#### Given text:
◇ ◇ ◇ ◇
But every time someone sees one of these brutal, violent images of cops moving against weaponless occupiers, the movement burgeons, the numbers multiply, and supporters cheer. What we see in the streets of major cities worldwide is that the 99 percent have had it with indentured servitude and have risen up.

Winter has arrived in some of these cities – like Denver, where the weather went from 83 degrees to the low thirties and snow the next day. There’s speculation – hopeful speculation from the right- that the inclement weather will break up these annoying protests. Don’t count on it. These occupiers aren’t like the Tea Party group, standing around in their silly hats adorned with tea bags, many of them brought in by buses by the financiers of the “movement” – the Koch brothers.  These occupiers are the genuine McCoy, the once silent masses who endured illegal wars, rising tuition, bailouts of Wall Street, tax cuts for the super wealthy, foreclosures, bankruptcy, outrageous insurance payments for health care. You name it, they endured it – and then got fed up.

Cold weather doesn’t stop a movement like this. Cops with power issues, clueless politicians, phony policies about permits for pubic parks don’t dismantle this sort of grass roots movement. The tipping point has been reached and it’s probably not going to recede. In some ways, it’s like a wave in quantum physics, the wave of probability. When enough people tap into it, then the wave crashes into physical reality as a particle. Well, here’s your particle. Instead of a few hundred Tea Party folks holdings signs and shouting, you have tens of thousands of the disenfranchised marching through the streets of the world’s largest cities, their dome tents pitched in public parks, on public squares. They are leaderless and they are like a force of nature.
◇ ◇ ◇ ◇
#### Data rows:
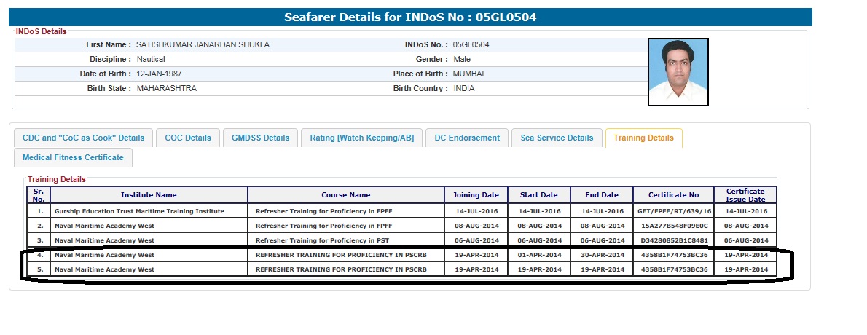Click the Certificate No column header
Viewport: 867px width, 335px height.
(x=673, y=195)
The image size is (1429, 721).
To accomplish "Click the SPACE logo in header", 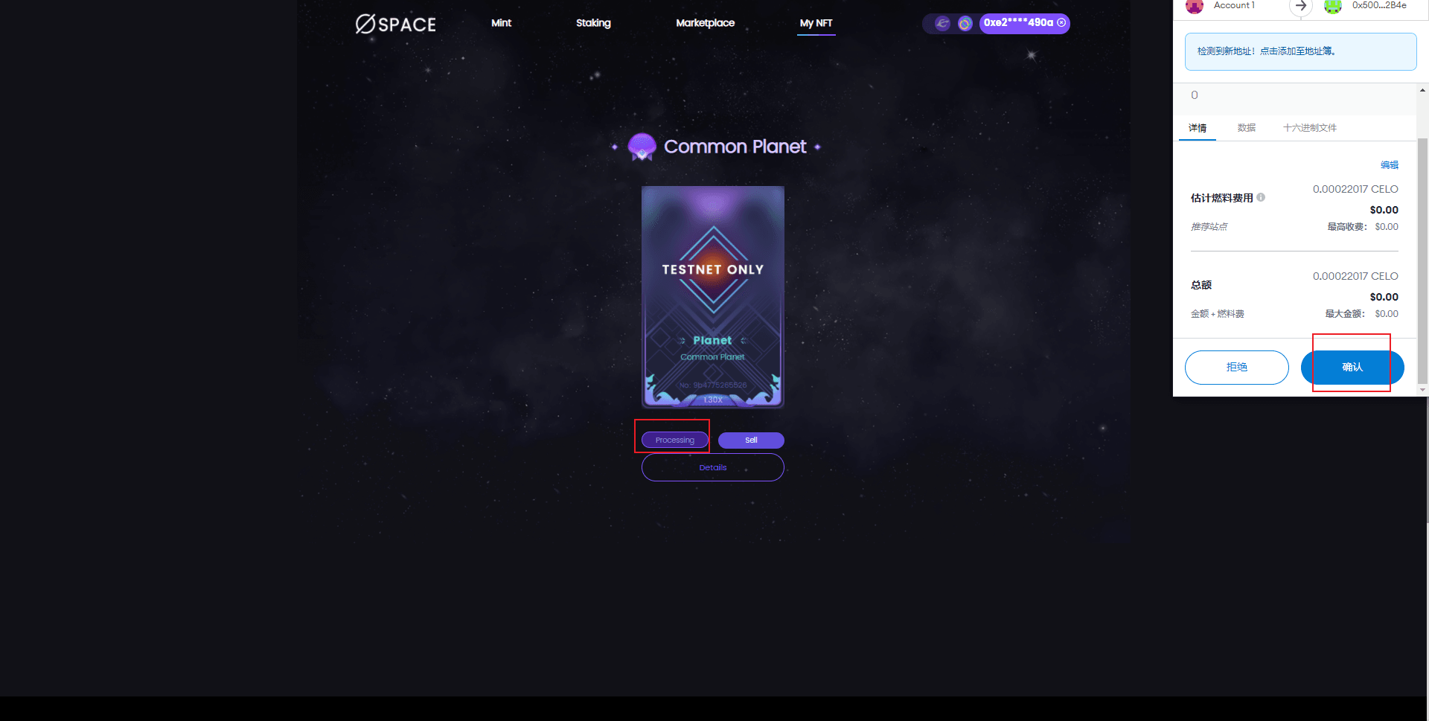I will coord(395,24).
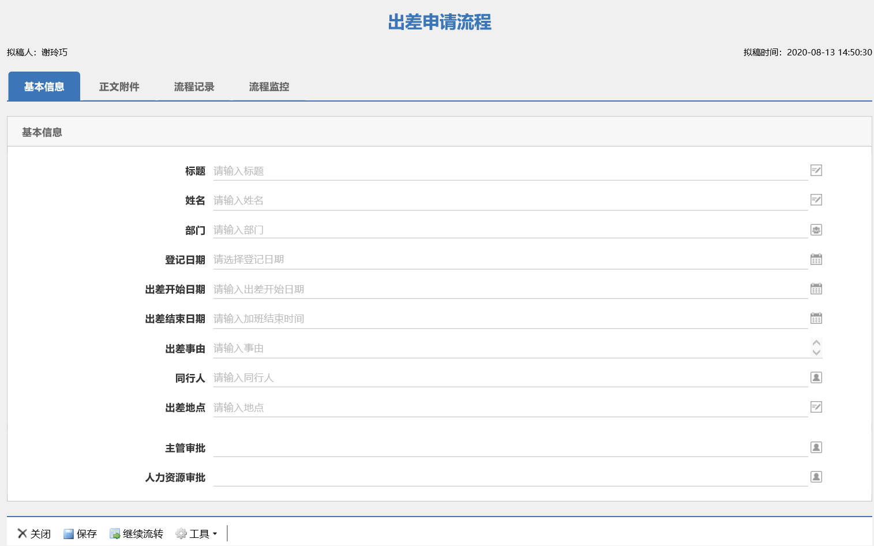Switch to the 正文附件 tab
Viewport: 874px width, 546px height.
coord(119,87)
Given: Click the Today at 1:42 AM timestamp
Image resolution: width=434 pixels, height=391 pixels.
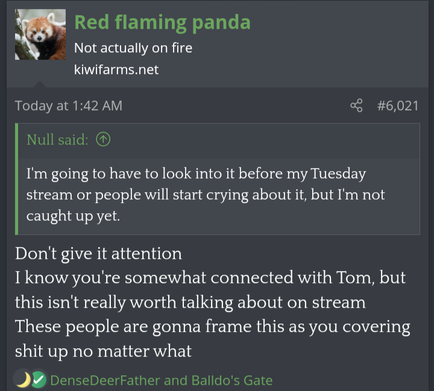Looking at the screenshot, I should tap(69, 106).
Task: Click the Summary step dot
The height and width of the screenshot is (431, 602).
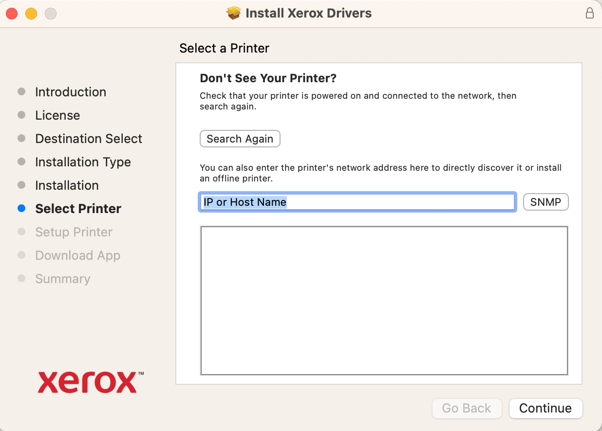Action: click(21, 279)
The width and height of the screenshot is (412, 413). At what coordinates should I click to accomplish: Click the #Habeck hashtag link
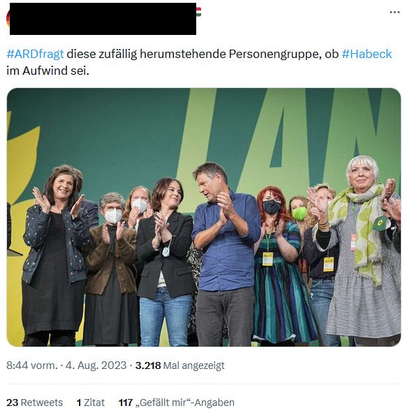point(367,54)
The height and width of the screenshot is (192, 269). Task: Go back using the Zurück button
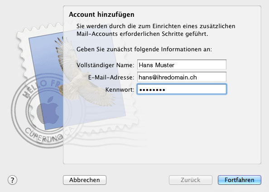click(191, 180)
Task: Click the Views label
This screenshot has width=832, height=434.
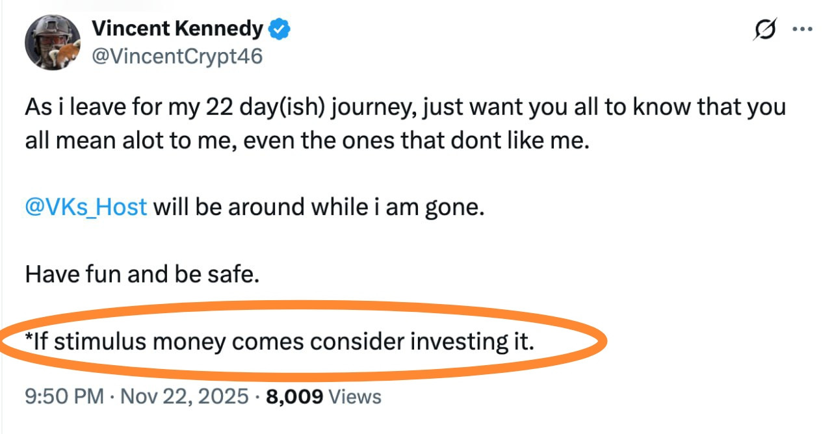Action: 355,396
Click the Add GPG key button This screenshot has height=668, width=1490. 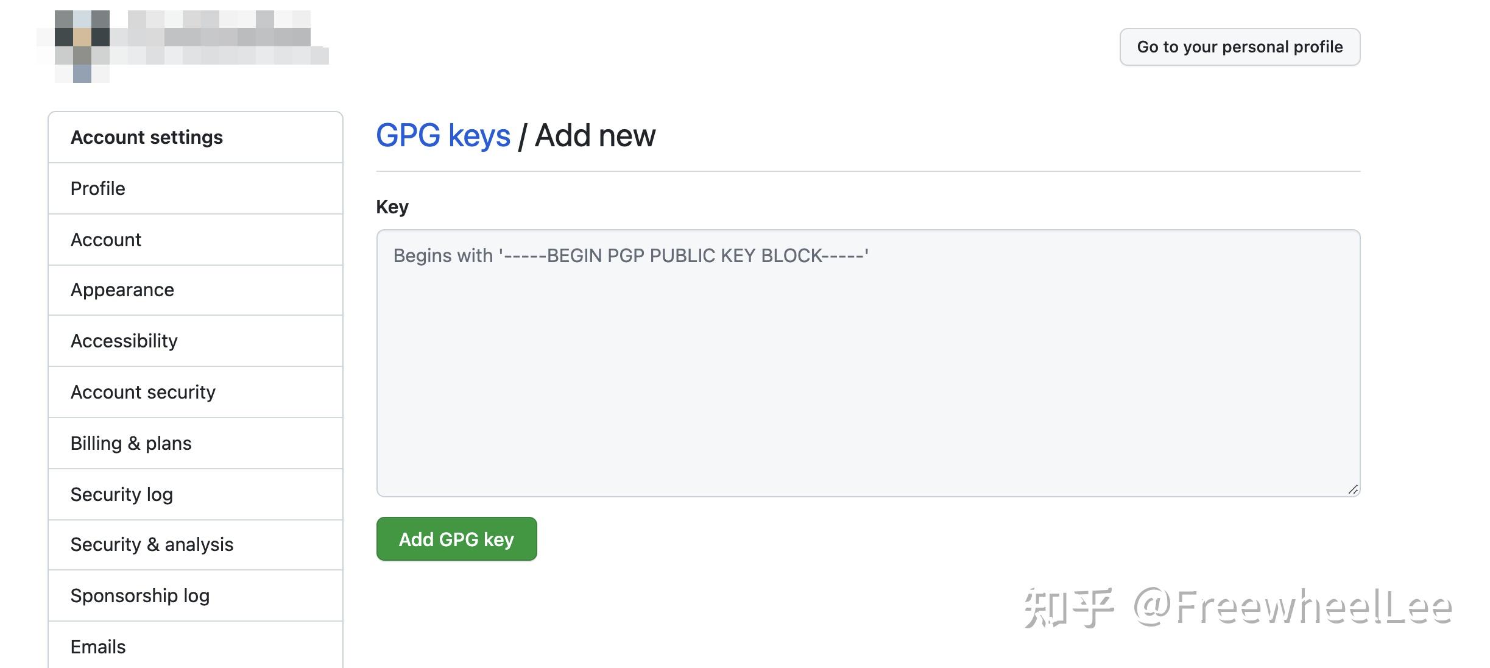coord(456,539)
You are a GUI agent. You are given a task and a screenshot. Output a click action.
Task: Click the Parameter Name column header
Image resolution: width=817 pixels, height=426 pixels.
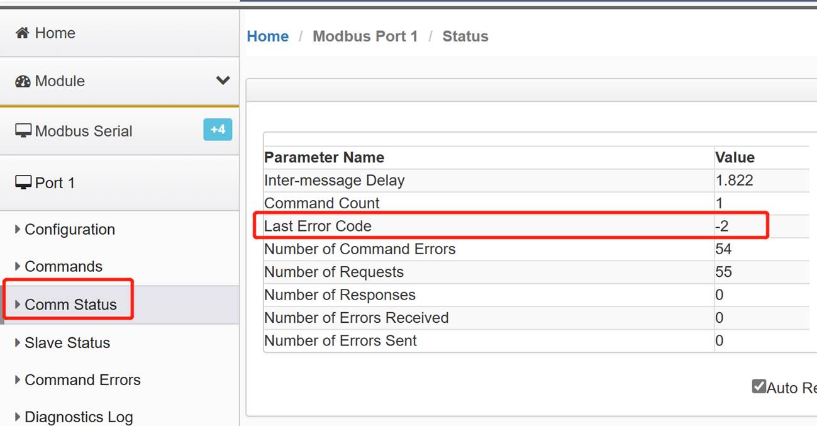324,157
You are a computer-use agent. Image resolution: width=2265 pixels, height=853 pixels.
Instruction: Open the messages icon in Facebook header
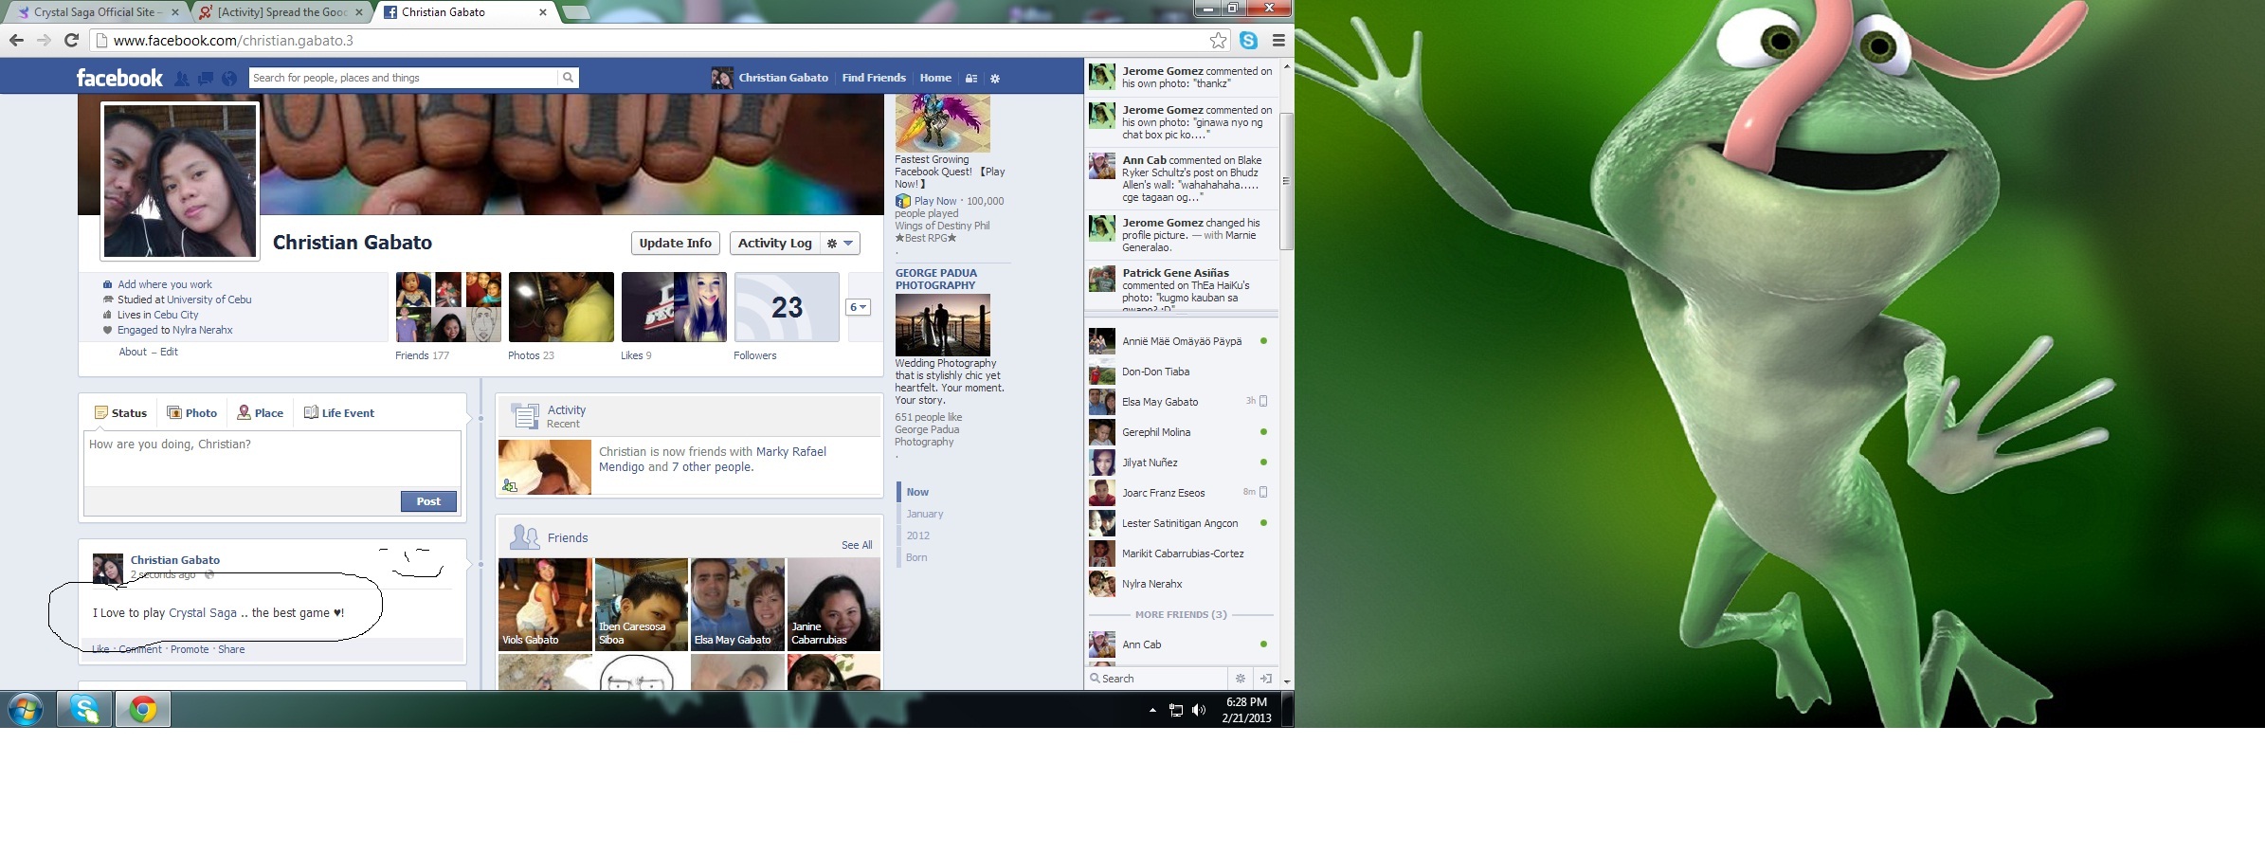pyautogui.click(x=206, y=79)
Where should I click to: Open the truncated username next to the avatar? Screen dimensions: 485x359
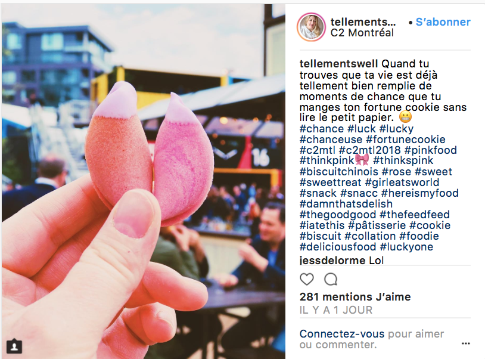click(x=363, y=21)
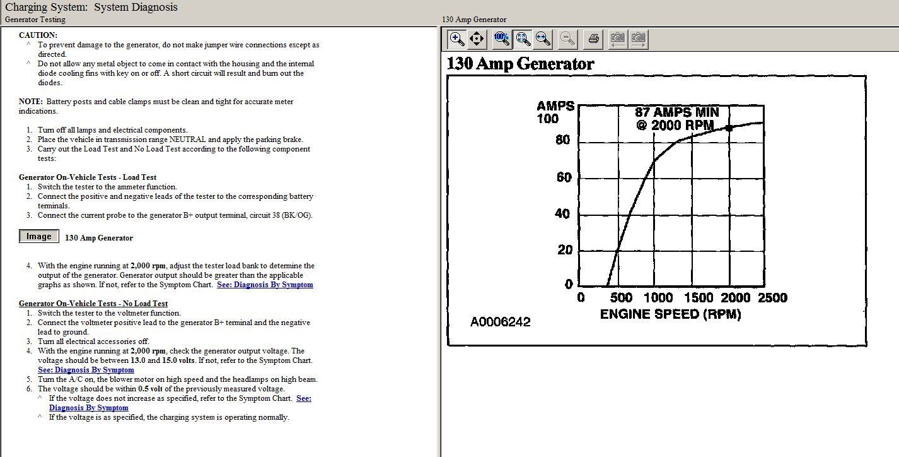
Task: Click the 100% zoom magnifier icon
Action: coord(502,39)
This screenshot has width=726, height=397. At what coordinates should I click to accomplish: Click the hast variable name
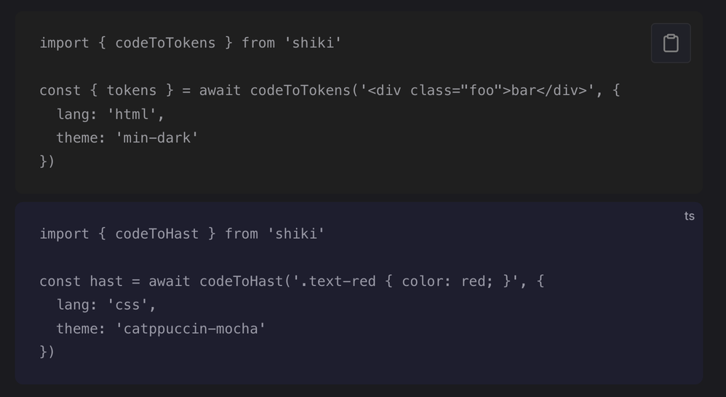106,281
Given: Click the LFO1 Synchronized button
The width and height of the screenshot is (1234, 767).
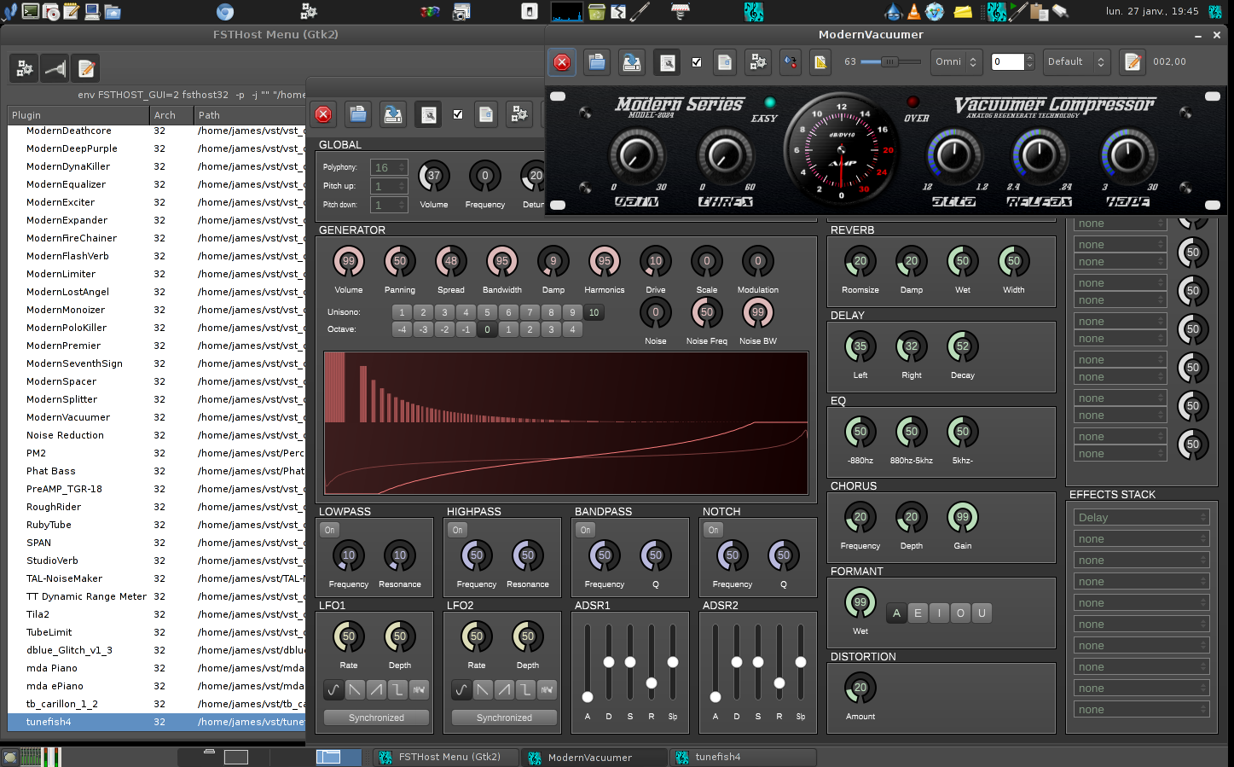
◇ ◇ ◇ ◇
#### Objectives:
**a.** Translate this sentence from the text about the protest movement into Spanish: "Cold weather doesn’t stop a movement like this."
**b.** Write out the passage of the text about the protest movement from "Cold weather doesn’t" up to and including "force of nature.".

#### Answers per task:
**a.** El clima frío no detiene a un movimiento como este.

**b.**
Cold weather doesn’t stop a movement like this. Cops with power issues, clueless politicians, phony policies about permits for pubic parks don’t dismantle this sort of grass roots movement. The tipping point has been reached and it’s probably not going to recede. In some ways, it’s like a wave in quantum physics, the wave of probability. When enough people tap into it, then the wave crashes into physical reality as a particle. Well, here’s your particle. Instead of a few hundred Tea Party folks holdings signs and shouting, you have tens of thousands of the disenfranchised marching through the streets of the world’s largest cities, their dome tents pitched in public parks, on public squares. They are leaderless and they are like a force of nature.